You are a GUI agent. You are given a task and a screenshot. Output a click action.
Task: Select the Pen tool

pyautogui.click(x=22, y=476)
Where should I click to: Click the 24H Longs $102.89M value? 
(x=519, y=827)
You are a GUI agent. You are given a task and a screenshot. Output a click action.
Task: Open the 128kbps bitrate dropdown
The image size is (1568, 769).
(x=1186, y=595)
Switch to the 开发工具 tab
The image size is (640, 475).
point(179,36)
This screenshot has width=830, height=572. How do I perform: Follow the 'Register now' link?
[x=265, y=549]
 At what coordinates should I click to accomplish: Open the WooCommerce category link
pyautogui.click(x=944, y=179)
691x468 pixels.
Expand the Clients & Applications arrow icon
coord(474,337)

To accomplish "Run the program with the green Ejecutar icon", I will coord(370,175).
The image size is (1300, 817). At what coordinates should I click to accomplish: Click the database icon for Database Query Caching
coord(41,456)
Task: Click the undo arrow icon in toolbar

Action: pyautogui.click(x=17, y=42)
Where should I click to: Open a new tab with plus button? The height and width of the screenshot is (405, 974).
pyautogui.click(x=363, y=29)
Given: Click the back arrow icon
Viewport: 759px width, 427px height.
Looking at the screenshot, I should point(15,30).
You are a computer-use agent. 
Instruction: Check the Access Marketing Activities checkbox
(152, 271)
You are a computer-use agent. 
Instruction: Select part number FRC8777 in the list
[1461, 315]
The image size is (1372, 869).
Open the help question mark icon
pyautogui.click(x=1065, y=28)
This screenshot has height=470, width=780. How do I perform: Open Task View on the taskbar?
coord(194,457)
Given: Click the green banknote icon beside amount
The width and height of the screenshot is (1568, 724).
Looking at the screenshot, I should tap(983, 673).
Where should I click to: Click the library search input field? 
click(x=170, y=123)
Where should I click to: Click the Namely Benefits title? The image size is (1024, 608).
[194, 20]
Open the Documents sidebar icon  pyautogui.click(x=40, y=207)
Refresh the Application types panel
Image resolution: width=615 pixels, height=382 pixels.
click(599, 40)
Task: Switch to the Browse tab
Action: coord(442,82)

**What you have to do:** Exactly as written, output the material once more.

**Reply to the task:**
You are a GUI agent. You are given a task and a screenshot. Output a click action.
Task: Select the Pen tool

pyautogui.click(x=22, y=476)
Where should I click to: Click the 24H Longs $102.89M value? 
(x=519, y=827)
You are a GUI agent. You are given a task and a screenshot. Output a click action.
Task: Open the 128kbps bitrate dropdown
The image size is (1568, 769).
(x=1186, y=595)
Switch to the 开发工具 tab
The image size is (640, 475).
point(179,36)
This screenshot has width=830, height=572. How do I perform: Follow the 'Register now' link?
[x=265, y=549]
 At what coordinates should I click to accomplish: Open the WooCommerce category link
pyautogui.click(x=944, y=179)
691x468 pixels.
Expand the Clients & Applications arrow icon
coord(474,337)

To accomplish "Run the program with the green Ejecutar icon", I will coord(370,175).
The image size is (1300, 817). At what coordinates should I click to accomplish: Click the database icon for Database Query Caching
coord(41,456)
Task: Click the undo arrow icon in toolbar

Action: pyautogui.click(x=17, y=42)
Where should I click to: Open a new tab with plus button? The height and width of the screenshot is (405, 974).
pyautogui.click(x=363, y=29)
Given: Click the back arrow icon
Viewport: 759px width, 427px height.
Looking at the screenshot, I should point(15,30).
You are a computer-use agent. 
Instruction: Check the Access Marketing Activities checkbox
(152, 271)
You are a computer-use agent. 
Instruction: Select part number FRC8777 in the list
[1461, 315]
The image size is (1372, 869).
Open the help question mark icon
pyautogui.click(x=1065, y=28)
This screenshot has height=470, width=780. How do I perform: Open Task View on the taskbar?
coord(194,457)
Given: Click the green banknote icon beside amount
The width and height of the screenshot is (1568, 724).
Looking at the screenshot, I should tap(983, 673).
Where should I click to: Click the library search input field? 
click(x=170, y=123)
Where should I click to: Click the Namely Benefits title? The image size is (1024, 608).
[194, 20]
Open the Documents sidebar icon  pyautogui.click(x=40, y=207)
Refresh the Application types panel
Image resolution: width=615 pixels, height=382 pixels.
click(599, 40)
Task: Switch to the Browse tab
Action: coord(442,82)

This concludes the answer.